The service was first affected from 2.10pm with the peak issues occurring between 2.30pm and 3pm as hardware was being rotated. The EU/US/HIPAA pods were all affected to varying degrees; the EU pod in particular encountered a high level of errors and service degradation in the period while we were ascertaining the root cause and triggered resolution steps. US & HIPAA pods did not suffer the same level of service impact but they did encounter some similar symptoms such as the timeline rendering empty but with a significantly reduced number of errors.
As soon as the issue was determined engineers reverted to the last healthy configuration. Our investigation showed that the a transform which controls some additional keys and settings (such as shared session state & other Amazon services utilised by the timeline feature) were not correctly applied to the new build. This unfortunately did not flag as an error during the build process and as the build passed preliminary testing it was subsequently fully rotated into service.

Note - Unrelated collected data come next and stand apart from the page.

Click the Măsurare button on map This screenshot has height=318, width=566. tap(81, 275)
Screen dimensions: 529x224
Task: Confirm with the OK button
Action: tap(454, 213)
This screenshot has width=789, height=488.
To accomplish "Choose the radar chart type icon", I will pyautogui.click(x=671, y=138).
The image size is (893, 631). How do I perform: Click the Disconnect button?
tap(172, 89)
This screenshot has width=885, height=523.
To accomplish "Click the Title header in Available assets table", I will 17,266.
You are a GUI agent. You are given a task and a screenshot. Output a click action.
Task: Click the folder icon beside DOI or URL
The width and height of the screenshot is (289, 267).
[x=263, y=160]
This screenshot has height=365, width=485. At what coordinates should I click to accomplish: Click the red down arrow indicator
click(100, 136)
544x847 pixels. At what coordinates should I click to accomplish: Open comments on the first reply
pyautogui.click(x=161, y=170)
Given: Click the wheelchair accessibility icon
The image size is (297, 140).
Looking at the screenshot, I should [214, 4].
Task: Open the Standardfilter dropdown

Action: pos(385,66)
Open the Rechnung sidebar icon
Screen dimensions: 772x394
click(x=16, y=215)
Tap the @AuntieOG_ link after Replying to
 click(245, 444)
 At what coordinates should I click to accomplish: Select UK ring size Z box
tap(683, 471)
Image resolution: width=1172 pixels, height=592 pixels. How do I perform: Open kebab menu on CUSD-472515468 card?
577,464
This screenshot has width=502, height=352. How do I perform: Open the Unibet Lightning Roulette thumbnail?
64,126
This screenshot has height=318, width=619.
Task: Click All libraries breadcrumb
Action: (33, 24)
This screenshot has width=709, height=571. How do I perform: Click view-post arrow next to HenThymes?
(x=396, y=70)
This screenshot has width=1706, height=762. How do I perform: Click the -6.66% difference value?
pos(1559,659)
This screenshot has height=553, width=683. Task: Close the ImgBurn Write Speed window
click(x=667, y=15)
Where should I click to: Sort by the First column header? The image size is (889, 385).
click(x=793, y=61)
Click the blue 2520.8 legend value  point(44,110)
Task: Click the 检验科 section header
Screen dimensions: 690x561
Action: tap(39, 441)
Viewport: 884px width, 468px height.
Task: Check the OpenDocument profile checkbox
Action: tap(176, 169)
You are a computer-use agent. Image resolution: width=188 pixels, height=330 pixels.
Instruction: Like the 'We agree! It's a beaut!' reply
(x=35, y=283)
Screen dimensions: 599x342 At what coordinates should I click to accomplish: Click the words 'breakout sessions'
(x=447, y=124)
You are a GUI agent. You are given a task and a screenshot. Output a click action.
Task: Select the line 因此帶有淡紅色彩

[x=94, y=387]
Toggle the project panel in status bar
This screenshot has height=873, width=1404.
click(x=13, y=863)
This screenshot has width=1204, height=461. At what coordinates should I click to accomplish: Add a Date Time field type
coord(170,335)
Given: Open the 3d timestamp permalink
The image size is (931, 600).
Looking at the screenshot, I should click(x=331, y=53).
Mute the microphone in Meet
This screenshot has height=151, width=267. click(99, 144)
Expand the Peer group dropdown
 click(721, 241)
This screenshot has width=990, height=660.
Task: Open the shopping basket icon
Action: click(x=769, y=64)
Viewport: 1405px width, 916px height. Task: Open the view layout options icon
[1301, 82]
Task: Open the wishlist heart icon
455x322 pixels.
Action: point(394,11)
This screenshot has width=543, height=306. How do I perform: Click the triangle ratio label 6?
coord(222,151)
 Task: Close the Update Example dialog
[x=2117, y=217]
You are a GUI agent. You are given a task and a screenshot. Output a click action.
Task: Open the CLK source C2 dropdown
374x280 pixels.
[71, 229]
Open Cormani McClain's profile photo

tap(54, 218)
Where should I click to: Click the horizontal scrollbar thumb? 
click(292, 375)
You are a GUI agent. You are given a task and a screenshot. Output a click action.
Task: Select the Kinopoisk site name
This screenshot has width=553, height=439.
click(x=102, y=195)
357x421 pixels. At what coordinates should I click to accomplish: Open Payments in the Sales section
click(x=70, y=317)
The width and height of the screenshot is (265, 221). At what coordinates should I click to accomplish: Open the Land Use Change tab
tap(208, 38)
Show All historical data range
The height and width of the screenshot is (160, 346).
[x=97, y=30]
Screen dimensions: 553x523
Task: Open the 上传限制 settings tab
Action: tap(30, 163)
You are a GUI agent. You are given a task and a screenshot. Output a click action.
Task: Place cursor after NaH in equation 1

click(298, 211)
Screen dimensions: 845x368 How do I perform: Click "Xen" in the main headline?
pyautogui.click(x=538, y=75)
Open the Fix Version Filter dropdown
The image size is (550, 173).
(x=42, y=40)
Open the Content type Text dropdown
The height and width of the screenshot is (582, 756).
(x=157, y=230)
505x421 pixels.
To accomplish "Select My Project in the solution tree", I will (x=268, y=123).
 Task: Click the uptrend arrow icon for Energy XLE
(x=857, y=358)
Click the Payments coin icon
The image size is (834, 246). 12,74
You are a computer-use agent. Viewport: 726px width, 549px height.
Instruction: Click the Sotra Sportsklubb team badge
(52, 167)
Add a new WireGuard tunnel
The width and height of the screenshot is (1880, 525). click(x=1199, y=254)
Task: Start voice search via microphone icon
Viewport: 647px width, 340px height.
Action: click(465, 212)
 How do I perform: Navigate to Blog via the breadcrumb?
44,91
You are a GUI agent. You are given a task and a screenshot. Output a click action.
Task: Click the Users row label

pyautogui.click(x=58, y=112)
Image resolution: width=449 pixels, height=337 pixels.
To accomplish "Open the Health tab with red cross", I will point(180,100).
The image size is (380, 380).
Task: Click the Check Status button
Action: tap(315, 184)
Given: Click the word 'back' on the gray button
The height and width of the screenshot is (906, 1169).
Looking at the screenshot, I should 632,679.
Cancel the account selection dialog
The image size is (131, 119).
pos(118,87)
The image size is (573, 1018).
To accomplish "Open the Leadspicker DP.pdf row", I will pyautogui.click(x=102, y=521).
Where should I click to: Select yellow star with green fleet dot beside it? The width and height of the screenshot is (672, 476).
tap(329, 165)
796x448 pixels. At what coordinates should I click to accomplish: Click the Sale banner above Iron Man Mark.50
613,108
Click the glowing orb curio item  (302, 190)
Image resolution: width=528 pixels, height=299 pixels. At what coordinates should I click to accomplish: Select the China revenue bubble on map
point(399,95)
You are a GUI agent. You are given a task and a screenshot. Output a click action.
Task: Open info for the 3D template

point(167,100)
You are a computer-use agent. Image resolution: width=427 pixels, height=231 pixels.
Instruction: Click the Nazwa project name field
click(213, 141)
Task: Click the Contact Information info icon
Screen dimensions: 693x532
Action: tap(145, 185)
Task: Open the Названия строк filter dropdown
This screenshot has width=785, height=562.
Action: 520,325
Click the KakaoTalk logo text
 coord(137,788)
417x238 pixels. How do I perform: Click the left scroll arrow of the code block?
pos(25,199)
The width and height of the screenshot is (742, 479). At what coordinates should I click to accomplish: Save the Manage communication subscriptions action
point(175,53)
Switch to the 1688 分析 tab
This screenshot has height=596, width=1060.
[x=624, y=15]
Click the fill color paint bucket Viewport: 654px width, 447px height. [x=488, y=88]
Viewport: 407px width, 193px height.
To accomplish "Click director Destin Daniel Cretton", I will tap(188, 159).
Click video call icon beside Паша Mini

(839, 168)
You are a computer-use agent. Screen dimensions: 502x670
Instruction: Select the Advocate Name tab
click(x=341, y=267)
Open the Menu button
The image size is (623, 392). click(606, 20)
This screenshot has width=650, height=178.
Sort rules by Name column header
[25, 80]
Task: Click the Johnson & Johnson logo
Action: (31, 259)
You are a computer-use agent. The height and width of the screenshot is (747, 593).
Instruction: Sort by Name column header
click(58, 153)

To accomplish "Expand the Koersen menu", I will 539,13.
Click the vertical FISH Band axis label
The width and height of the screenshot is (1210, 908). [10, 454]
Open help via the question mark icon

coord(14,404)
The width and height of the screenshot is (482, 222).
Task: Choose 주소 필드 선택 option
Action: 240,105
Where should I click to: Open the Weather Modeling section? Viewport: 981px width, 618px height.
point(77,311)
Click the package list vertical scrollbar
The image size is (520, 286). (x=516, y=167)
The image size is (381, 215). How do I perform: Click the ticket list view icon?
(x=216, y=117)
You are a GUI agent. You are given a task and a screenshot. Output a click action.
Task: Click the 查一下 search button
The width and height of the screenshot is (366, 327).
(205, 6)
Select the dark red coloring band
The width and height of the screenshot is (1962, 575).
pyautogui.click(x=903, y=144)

We believe the issue was caused by a build process dependency (Microsoft/nuget) that has recently been updated: https://www.nuget.org/packages/Microsoft.Web.Xdt/. This external tool/dependency is downloaded with each build to update Interact settings specific to each pod. In this case a recent update to this tool appears to have been packaged with a beta dll which in turn caused any transform utilising it to fail.
To address this we have changed the build process to no longer rely on the external source; we will always utilise a fully tested version stored locally to the process eliminating the external dependency. We are also updating relevant build scripts to better flag & fail a build when similar issues occur in the future.